Mixité et valeur ajoutée

Julien Grenet, économiste, directeur de recherche au CNRS, professeur associé à l’École d’économie de Paris, est spécialiste des questions de ségrégation scolaire. Il a travaillé sur la mixité sociale dans les collèges et lycées parisiens.

Il estime que si le privé accueillait plus de mixité, il pourrait mieux faire valoir sa valeur ajoutée.

Faut-il privilégier les politiques publiques d’égalité des chances
ou celles de promotion de la mixité sociale?

 

Julien Grenet : L’attribution de moyens supplémentaires aux établissements défavorisés remédie à des situations inégalitaires. La régulation des populations scolaires cherche, quant à elle, à les éviter en influant sur leurs causes. Il y a un équilibre, une complémentarité à trouver entre ces deux politiques, d’autant plus qu’on ne peut pas agir sur le recrutement des élèves dans les territoires dénués de mixité
résidentielle. Les politiques d’éducation prioritaire restent donc indispensables pour accompagner les établissements en difficulté. Néanmoins, il ne faudrait pas rester enfermé dans une logique de remédiation: travailler, lorsque c’est possible, sur la composition des populations scolaires permet de ne pas perdre l’ambition de mixité sociale à l’école et donc celle de la réussite de tous.

 

L’enseignement catholique contribue-t-il suffisamment à cet effort d’éducation prioritaire et de mixité sociale?

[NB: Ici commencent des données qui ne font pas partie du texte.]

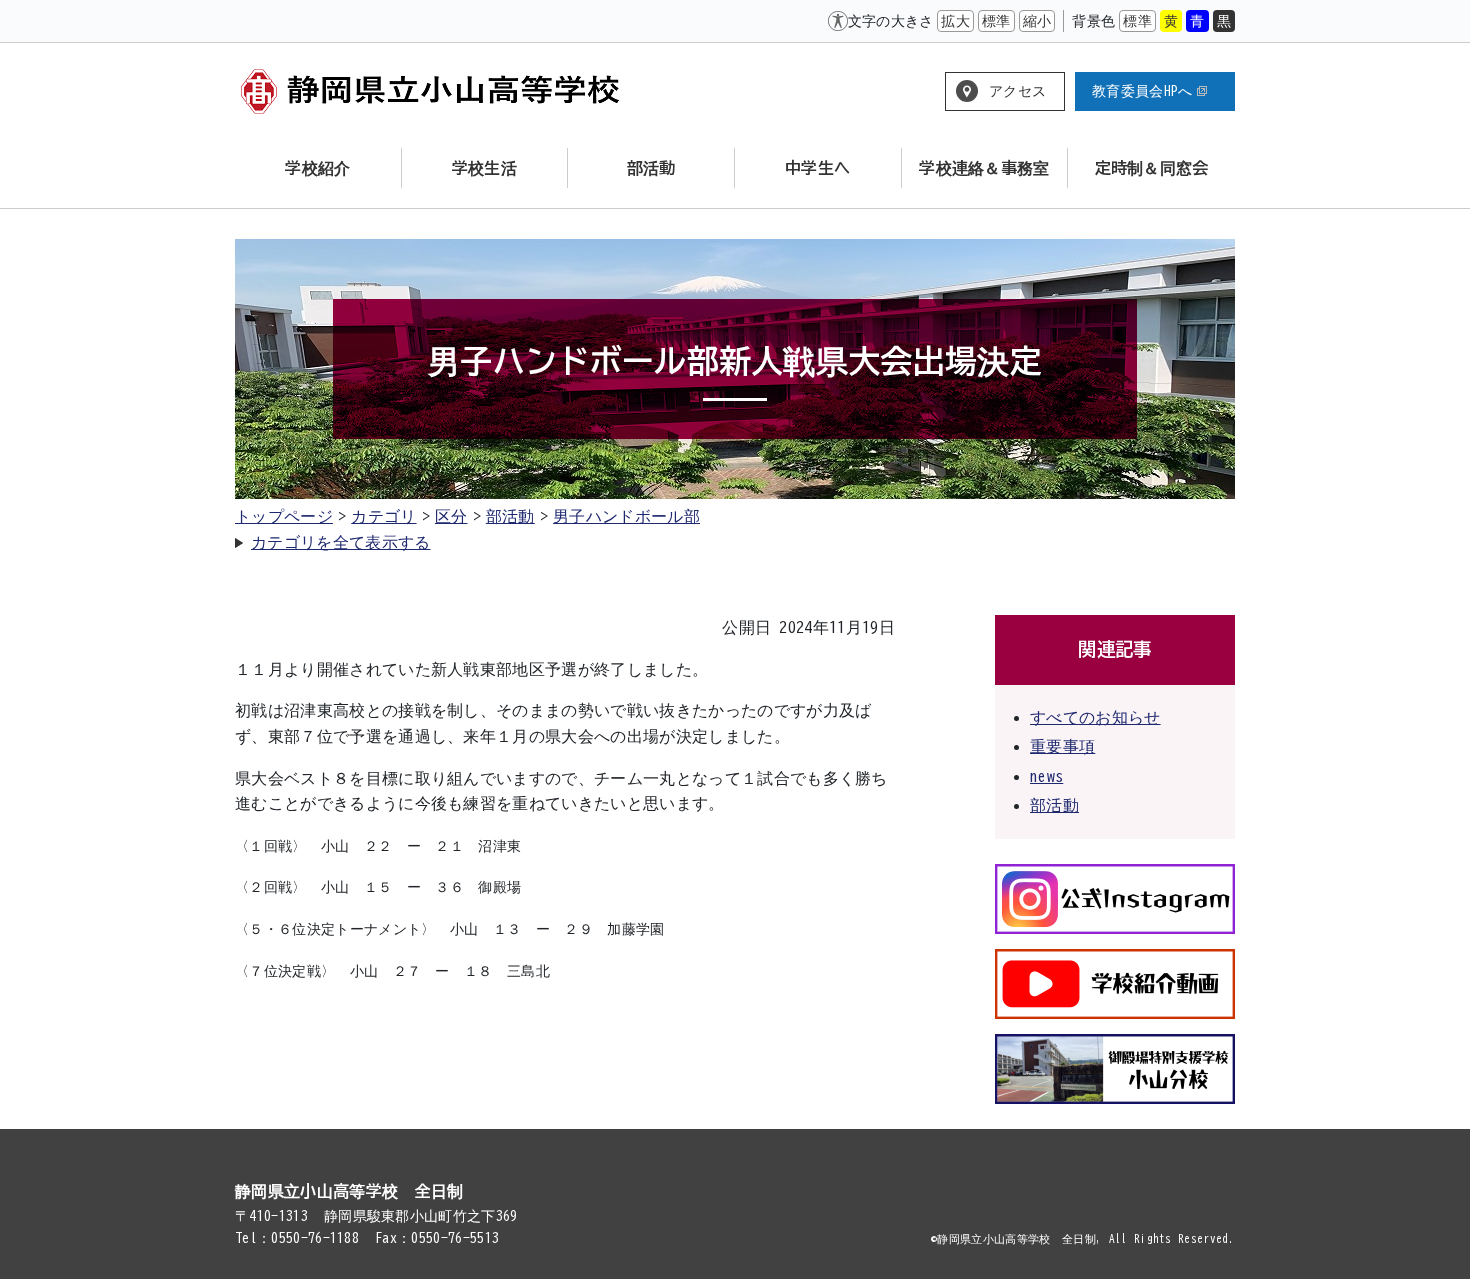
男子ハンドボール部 (626, 516)
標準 (996, 21)
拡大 (955, 21)
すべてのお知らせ (1095, 717)
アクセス (1017, 91)
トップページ (284, 516)
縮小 (1037, 21)
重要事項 (1062, 746)
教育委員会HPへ (1142, 91)
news (1046, 776)
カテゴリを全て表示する (341, 542)
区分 (451, 516)
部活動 (510, 516)
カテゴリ (383, 516)
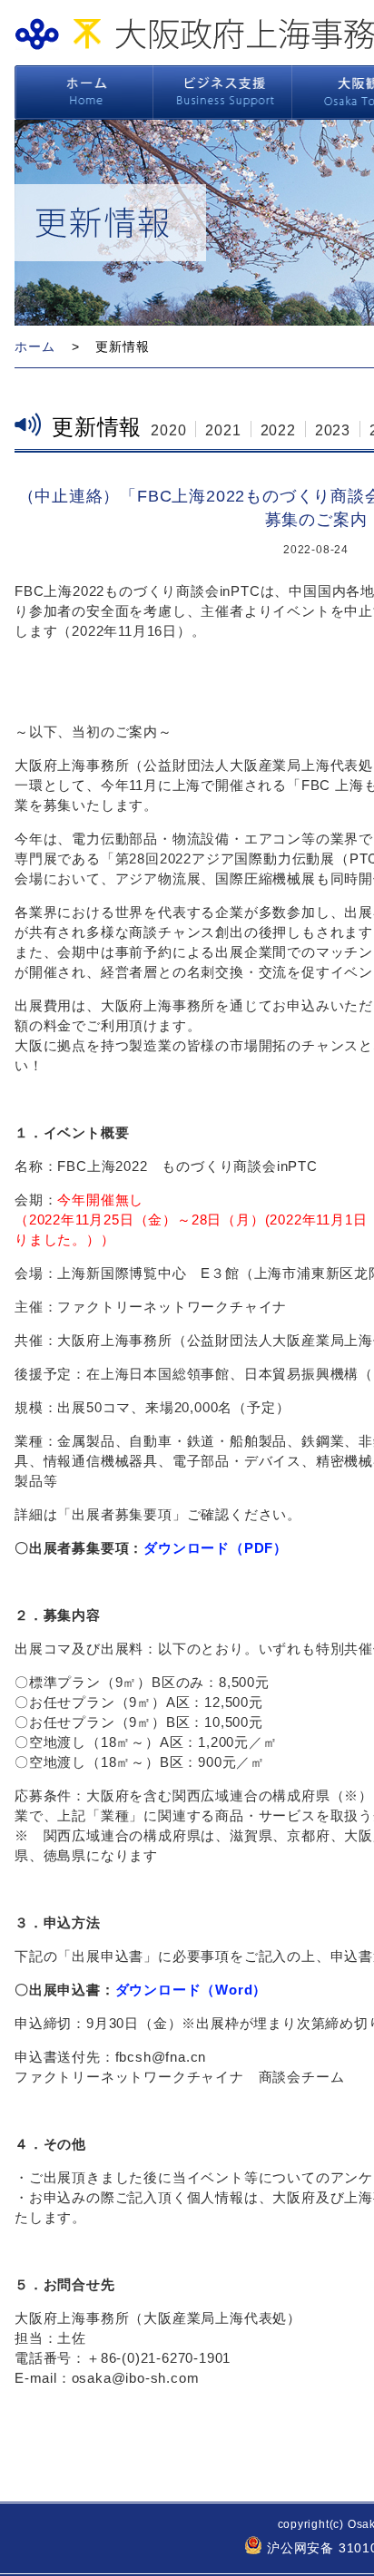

J. G. : Certaines situations locales, notamment dans les centres-villes des grandes métropoles, sont aux antipodes de l’accueil de tous promu par l’enseignement catholique, ce qui peut nuire à son image. Même si cela n’est pas vrai partout et rarement aussi caricatural qu’à Paris, le privé scolarise des élèves plus favorisés que le public. C’est une réalité objectivée par des chiffres, de même que la corrélation forte entre origine sociale et réussite scolaire. Les bons résultats du privé ne sont donc pas comparables à ceux du public puisque leur population scolaire n’est pas socialement équivalente. S’il accueillait plus de mixité, le privé pourrait mieux faire valoir sa valeur ajoutée. S’il ne fait pas cet effort d’ouverture, la baisse démographique actuelle et une tendance sociétale à l’entre-soi risquent d’exacerber ce décalage.

 

Il est donc légitime d’associer l’enseignement privé aux politiques publiques conduites dans ce domaine ?

J. G.: L’enseignement privé s’inscrit déjà dans des politiques incitatives qui modulent l’allocation de moyens en tenant compte de la composition sociale des populations scolaires. C’est la logique des CLA. C’est aussi ce qui est pratiqué à Paris et par le département de Haute-Garonne, où les forfaits éducatifs sont proportionnés à la mixité sociale des établissements. Pour plus d’impact, on pourrait aller jusqu’à moduler aussi le forfait d’externat selon des règles équivalentes. De même, il conviendrait d’amener le privé à réguler la composition de sa population scolaire, là où cela est possible, car ce levier a des effets plus massifs et immédiats que ceux des politiques de remédiation de l’éducation prioritaire.

 

Quels leviers d'action internes en la matière ?

J. G.: Les établissements privés pourraient, par exemple, généraliser la modulation des frais de scolarité en allant jusqu’à introduire une part de gratuité, comme le font certains. Ils pourraient aussi centraliser leur recrutement via une plateforme spécifique sur un territoire donné. Cela permettrait à l’enseignement privé d’équilibrer les populations scolaires entre ses établissements et de se fixer des règles minimales, comme un taux d’élèves boursiers inscrits qui reflète leur proportion parmi les candidatures qu’il reçoit. Cette solution, interne, aurait le mérite d’apporter de la transparence dans les procédures de recrutement et de limiter la concurrence au sein du privé.
À l’extrême, on aurait l’intégration du privé dans les procédures d’affectation préexistantes, comme pour Parcoursup : chaque établissement effectue son propre classement parmi les candidatures mais s’engage à respecter des quotas sociaux qu’il s’auto-assigne et dont il rend compte à la puissance publique.

Interview parue dans le dernier numéro de la revue Enseignement catholique actualités, qui consacre son dossier à la participation de l'Enseignement catholique à l'éducation prioritaire. il s'intéresse notamment aux six établissements ayant expérimenté l'an dernier les Contrat d'accompagnement locaux, CLA.